Your instructions » Sort through the entries below and pull out lines containing the word "entry".

________________________________________

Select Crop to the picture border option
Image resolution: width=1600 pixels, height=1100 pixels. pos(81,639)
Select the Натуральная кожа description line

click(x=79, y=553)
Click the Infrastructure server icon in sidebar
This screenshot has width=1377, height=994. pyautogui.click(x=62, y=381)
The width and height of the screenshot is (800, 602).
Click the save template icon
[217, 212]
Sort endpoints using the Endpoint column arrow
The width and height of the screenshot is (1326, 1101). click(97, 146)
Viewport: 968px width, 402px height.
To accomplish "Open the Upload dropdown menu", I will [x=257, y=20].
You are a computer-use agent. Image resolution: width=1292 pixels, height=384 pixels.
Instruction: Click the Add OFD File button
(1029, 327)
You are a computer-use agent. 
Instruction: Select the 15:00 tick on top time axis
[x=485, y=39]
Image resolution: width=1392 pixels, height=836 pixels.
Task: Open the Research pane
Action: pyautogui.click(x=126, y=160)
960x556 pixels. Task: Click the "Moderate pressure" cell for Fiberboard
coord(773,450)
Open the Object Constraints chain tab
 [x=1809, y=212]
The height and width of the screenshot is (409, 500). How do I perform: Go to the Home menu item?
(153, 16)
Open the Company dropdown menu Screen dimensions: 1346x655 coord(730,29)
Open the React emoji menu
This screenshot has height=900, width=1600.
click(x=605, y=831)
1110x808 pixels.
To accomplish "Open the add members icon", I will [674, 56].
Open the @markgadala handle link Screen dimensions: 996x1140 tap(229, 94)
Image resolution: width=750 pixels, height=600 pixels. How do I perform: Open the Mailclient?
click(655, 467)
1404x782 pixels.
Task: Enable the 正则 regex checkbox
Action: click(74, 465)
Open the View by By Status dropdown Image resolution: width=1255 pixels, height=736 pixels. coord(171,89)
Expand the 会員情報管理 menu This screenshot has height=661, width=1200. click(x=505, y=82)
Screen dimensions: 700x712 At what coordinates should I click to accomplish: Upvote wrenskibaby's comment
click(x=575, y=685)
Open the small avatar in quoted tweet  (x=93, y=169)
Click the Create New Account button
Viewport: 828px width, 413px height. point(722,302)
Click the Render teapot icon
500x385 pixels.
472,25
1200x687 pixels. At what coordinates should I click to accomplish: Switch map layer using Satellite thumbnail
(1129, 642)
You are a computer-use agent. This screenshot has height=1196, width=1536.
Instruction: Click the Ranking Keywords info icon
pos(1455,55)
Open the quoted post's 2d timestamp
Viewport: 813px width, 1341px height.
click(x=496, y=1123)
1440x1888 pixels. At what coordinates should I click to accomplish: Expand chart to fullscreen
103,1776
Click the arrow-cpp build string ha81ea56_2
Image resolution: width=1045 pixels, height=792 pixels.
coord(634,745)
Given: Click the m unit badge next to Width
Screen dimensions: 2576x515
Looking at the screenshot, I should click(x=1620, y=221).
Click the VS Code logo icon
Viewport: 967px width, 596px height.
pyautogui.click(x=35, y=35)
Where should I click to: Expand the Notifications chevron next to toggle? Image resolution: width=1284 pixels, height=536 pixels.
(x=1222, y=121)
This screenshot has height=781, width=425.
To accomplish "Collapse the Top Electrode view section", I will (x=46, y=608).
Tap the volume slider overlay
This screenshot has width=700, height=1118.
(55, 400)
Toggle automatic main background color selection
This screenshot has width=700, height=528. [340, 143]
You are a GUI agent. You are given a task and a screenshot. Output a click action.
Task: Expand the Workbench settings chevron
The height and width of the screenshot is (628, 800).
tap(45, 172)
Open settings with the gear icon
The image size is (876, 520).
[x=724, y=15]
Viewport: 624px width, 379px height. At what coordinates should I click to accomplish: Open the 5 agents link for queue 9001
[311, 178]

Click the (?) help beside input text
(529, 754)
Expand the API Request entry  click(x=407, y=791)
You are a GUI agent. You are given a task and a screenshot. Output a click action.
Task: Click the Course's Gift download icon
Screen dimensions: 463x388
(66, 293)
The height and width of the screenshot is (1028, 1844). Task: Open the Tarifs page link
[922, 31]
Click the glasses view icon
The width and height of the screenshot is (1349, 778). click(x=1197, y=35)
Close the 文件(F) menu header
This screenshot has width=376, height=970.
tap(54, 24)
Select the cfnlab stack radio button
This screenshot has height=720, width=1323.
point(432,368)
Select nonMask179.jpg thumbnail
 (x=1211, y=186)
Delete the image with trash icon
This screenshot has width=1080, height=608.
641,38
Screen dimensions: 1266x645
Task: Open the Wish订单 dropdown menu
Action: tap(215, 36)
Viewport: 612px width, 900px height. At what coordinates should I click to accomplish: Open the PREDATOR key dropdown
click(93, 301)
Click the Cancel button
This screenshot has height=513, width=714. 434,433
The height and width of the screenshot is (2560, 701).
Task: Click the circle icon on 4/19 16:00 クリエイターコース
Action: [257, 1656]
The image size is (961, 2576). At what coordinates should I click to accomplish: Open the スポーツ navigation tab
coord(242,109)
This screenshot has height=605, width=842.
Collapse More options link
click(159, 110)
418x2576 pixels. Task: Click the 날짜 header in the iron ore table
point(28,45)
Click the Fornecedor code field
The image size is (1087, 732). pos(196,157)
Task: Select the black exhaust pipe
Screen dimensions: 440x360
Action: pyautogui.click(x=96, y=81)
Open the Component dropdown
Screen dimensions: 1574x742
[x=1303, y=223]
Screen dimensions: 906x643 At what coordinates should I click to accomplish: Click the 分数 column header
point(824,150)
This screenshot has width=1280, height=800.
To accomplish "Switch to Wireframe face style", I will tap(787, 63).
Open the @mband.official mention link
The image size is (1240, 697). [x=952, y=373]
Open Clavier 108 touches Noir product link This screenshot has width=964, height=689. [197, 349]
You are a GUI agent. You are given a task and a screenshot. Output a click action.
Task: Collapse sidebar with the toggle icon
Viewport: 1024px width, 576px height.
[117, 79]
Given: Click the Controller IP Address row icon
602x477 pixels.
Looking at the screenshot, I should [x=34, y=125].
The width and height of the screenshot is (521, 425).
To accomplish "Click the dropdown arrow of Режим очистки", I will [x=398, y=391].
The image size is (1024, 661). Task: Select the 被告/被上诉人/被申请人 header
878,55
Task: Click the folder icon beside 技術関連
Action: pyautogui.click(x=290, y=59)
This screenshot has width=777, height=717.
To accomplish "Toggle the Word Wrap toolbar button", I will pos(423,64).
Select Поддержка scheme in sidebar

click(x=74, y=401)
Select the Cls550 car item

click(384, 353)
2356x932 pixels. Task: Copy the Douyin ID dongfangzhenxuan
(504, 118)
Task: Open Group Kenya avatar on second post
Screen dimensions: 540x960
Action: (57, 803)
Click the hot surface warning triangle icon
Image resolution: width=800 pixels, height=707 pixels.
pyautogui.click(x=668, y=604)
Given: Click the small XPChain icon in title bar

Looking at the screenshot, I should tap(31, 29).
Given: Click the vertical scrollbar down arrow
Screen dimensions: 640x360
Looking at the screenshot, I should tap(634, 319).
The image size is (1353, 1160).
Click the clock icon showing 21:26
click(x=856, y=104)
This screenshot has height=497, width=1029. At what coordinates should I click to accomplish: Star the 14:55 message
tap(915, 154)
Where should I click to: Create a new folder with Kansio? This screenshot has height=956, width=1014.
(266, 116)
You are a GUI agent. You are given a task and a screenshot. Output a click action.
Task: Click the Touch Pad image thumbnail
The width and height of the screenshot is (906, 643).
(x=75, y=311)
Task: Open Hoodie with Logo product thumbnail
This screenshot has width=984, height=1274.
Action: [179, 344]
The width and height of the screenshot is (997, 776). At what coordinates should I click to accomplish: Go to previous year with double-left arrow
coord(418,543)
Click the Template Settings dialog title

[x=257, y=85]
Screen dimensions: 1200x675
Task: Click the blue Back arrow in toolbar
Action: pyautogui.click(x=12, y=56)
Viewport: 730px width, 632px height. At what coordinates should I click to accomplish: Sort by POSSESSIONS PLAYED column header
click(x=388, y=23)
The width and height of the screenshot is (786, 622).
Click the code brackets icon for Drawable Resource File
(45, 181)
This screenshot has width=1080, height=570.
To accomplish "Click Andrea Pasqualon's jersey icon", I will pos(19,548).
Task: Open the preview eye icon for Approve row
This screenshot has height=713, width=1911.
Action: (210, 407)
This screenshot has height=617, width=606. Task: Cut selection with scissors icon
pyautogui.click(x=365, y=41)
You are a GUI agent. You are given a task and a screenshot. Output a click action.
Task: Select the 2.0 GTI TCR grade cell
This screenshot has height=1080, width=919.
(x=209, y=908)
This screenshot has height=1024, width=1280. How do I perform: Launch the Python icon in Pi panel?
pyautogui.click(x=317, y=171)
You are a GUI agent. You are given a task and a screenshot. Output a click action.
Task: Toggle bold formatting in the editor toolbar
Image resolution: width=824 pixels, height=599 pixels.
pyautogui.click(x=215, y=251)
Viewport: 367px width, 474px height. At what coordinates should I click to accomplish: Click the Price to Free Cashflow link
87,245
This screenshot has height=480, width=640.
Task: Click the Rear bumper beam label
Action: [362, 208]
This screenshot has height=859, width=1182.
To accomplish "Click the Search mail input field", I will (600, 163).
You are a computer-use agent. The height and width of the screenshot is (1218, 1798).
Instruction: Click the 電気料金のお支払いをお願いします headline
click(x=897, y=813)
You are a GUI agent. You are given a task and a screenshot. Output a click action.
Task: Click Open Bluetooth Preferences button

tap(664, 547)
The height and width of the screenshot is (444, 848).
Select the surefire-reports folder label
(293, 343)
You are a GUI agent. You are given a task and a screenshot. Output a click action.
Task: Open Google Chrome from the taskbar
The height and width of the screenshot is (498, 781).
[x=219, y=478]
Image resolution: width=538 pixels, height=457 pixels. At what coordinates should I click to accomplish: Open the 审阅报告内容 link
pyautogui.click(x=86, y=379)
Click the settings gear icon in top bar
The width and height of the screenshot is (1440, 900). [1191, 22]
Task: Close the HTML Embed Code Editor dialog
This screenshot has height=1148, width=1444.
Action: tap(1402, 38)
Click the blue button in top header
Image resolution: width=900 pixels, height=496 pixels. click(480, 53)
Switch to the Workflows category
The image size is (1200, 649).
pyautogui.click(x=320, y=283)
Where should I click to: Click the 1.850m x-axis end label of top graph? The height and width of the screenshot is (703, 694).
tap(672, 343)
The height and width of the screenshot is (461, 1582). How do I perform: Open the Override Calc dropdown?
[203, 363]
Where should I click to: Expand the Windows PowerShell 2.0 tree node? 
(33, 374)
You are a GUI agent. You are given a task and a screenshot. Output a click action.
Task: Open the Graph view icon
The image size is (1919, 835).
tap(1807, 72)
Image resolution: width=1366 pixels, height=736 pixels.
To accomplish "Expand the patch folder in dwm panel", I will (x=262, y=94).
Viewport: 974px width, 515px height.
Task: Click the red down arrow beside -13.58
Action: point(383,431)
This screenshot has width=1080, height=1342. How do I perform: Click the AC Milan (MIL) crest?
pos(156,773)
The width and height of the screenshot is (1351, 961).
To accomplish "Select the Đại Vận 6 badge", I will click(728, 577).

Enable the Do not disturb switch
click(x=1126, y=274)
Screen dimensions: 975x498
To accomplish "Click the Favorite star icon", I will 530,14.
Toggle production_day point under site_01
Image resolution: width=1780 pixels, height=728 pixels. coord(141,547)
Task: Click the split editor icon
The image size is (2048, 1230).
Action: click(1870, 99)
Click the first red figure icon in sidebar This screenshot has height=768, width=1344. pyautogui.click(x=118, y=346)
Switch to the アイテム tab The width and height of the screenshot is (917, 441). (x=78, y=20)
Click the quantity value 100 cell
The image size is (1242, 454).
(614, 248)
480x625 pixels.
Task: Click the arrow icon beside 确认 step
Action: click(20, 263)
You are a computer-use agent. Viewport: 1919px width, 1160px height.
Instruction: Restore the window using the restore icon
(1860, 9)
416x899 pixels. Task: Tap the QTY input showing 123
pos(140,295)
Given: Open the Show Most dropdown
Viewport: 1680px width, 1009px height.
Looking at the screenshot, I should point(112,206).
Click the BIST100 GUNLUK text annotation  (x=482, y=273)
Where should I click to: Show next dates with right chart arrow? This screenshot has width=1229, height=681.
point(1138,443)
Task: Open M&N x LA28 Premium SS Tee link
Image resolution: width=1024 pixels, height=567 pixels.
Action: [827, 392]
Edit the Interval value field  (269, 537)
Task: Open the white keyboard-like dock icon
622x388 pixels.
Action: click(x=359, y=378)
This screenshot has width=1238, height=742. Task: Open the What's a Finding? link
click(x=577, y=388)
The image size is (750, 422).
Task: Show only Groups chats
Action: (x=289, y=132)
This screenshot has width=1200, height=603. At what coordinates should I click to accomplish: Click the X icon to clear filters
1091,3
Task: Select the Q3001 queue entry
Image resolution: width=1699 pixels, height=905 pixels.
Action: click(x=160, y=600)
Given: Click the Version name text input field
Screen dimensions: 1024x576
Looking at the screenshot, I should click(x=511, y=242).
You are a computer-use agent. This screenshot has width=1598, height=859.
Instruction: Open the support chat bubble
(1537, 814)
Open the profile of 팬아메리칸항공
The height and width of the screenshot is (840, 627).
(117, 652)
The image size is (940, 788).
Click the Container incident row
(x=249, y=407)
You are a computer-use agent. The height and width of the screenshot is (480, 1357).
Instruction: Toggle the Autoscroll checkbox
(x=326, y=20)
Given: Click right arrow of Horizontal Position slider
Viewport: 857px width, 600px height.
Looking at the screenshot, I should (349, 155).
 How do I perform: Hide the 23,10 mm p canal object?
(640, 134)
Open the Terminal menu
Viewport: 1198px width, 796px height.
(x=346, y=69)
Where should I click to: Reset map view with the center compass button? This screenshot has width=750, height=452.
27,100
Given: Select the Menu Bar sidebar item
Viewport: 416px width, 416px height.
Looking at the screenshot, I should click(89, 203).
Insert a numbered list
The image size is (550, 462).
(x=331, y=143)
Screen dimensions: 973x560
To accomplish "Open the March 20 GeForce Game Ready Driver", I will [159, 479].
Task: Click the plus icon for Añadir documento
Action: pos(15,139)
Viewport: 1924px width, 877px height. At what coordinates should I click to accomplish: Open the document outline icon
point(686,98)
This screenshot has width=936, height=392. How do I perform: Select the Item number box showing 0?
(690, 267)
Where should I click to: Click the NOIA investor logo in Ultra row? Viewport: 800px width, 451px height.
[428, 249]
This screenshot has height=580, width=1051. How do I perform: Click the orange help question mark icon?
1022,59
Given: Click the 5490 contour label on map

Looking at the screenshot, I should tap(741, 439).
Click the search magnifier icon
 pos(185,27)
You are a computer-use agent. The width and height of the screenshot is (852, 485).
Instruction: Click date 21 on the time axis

________________________________________

Output for this exercise »
Expand the API Request entry  click(x=407, y=791)
Task: Select the Q3001 queue entry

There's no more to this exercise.